2

Say I have some inputs to my model that are continuous variables. What is a good way of representing them in input neurons so that the network can represent and learn various functions effectively?

A standard approach is to simply re-scale the input so that it has mean=0 and stddev=1.

I came up with this alternative scheme.

Use $n$ input neurons, each representing some value $x_1, \ldots, x_n$. When we have a value $x=x_i$ it's represented by setting the value of the corresponding neuron to 1 and others to 0. When $x_i < x < x_{i+1}$, set the two neighboring neurons to a value between 0 and 1 so as to linearly interpolate between the representations for $x_i$ and $x_{i+1}$.

It seems like it would allow the network to more directly treat different ranges of $x$ differently, and thus learn various non-linear functions of $x$ easier. Also it automatically makes the inputs fall in the range $[0, 1]$ without the need for re-scaling.

Does this scheme make sense? Does it have a name?

It seems like keywords like "binning", "triangular kernels" are relevant, but I haven't found a reference that actually describes this scheme.

Tomek Czajka
  • 150
  • 4

1 Answers1

1

Indeed your general idea of discretizing real-valued attributes for some ML models is well known as summarized in a survey paper by Kotsiantis et al (2006) "Discretization Techniques: A recent survey".

A discretization algorithm is needed in order to handle problems with real-valued attributes with Decision Trees (DTs), Bayesian Networks (BNs) and Rule-Learners (RLs)... A good discretization algorithm has to balance the loss of information intrinsic to this kind of process and generating a reasonable number of cut points, that is, a reasonable search space.

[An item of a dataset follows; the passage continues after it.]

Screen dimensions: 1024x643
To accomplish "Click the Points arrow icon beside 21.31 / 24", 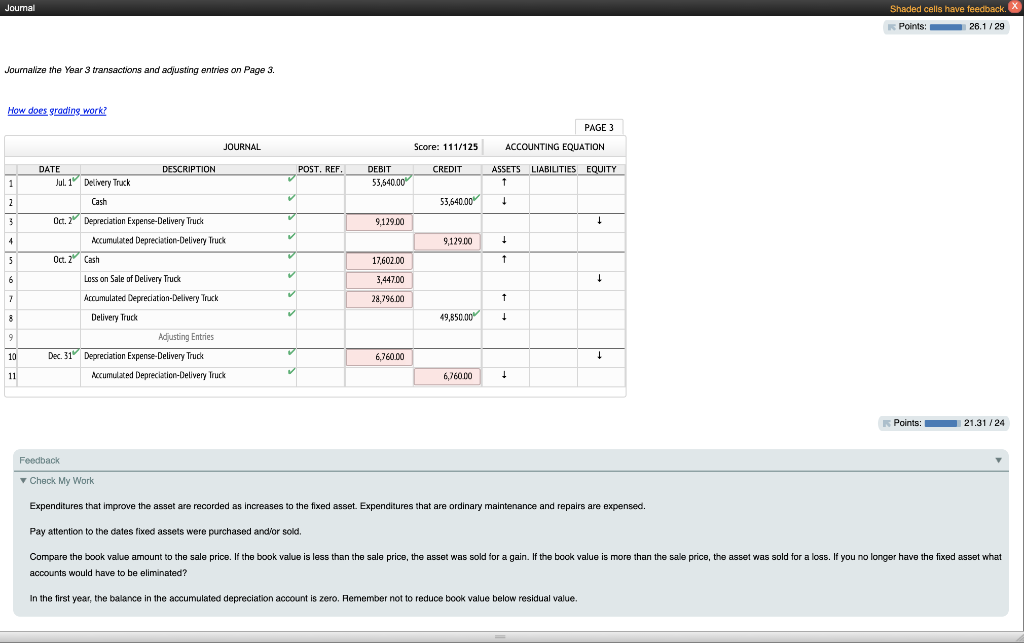I will pyautogui.click(x=889, y=423).
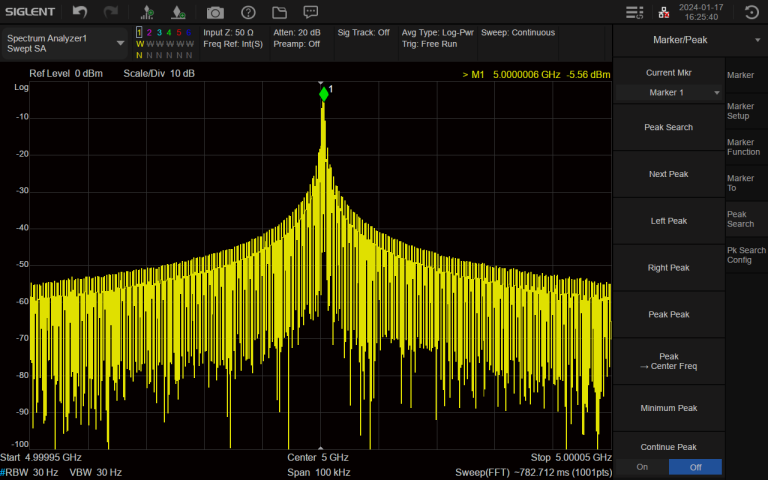The width and height of the screenshot is (768, 480).
Task: Click the preset reset icon at top right
Action: 753,12
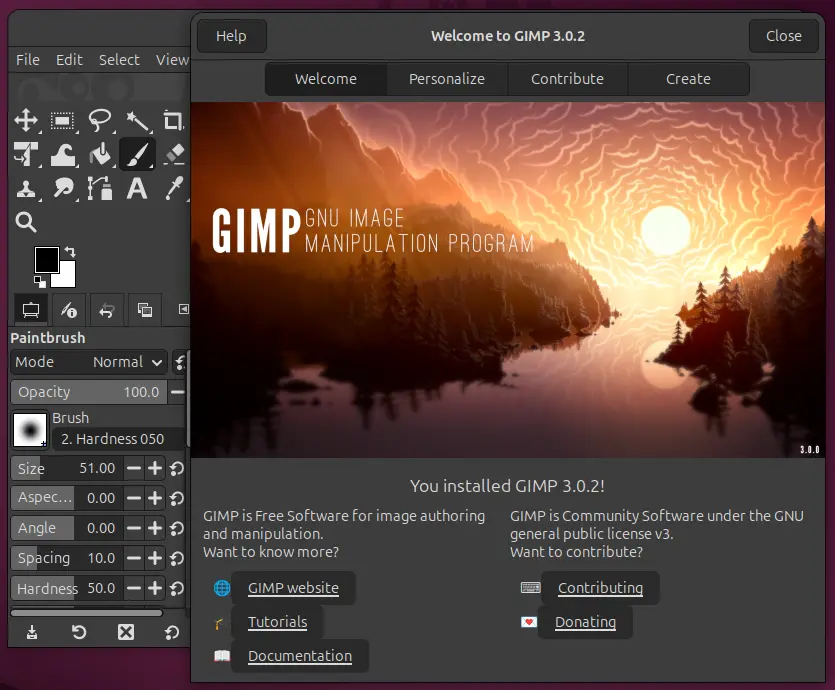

Your specific idea is very similar to the little known binning method called soft binning which doesn't have many references. Soft binning is a technique in ML feature engineering where continuous variables are transformed into categorical variables, but instead of assigning each data point to a single bin, it assigns probabilities of belonging to multiple bins via kernel functions such as RBF. This approach preserves more information from the original continuous variable compared to hard binning and subsumes your scheme as a simplified special case since why assigning a real value into just two neighboring neurons?

The works on learnable histograms have tried to approximate this hard-binning process with a soft-binning version. In the soft-binning version, a sample distributes its maximum vote of 1 across several bins, although it is expected to have the maximum vote in the bin it belongs to.

In summary your scheme effectively expands the cursed dimension of input space potentially causing overfit with limited training data and computational complexity, often require careful tuning of hyperparameters of the bins. Instead MLPs with normalized real-valued input are flexible and can approximate a wide range of functions without the need for explicit feature engineering like soft binning or RBF networks which implicitly share similar ideas.

cinch
  • 11,000
  • 3
  • 8
  • 17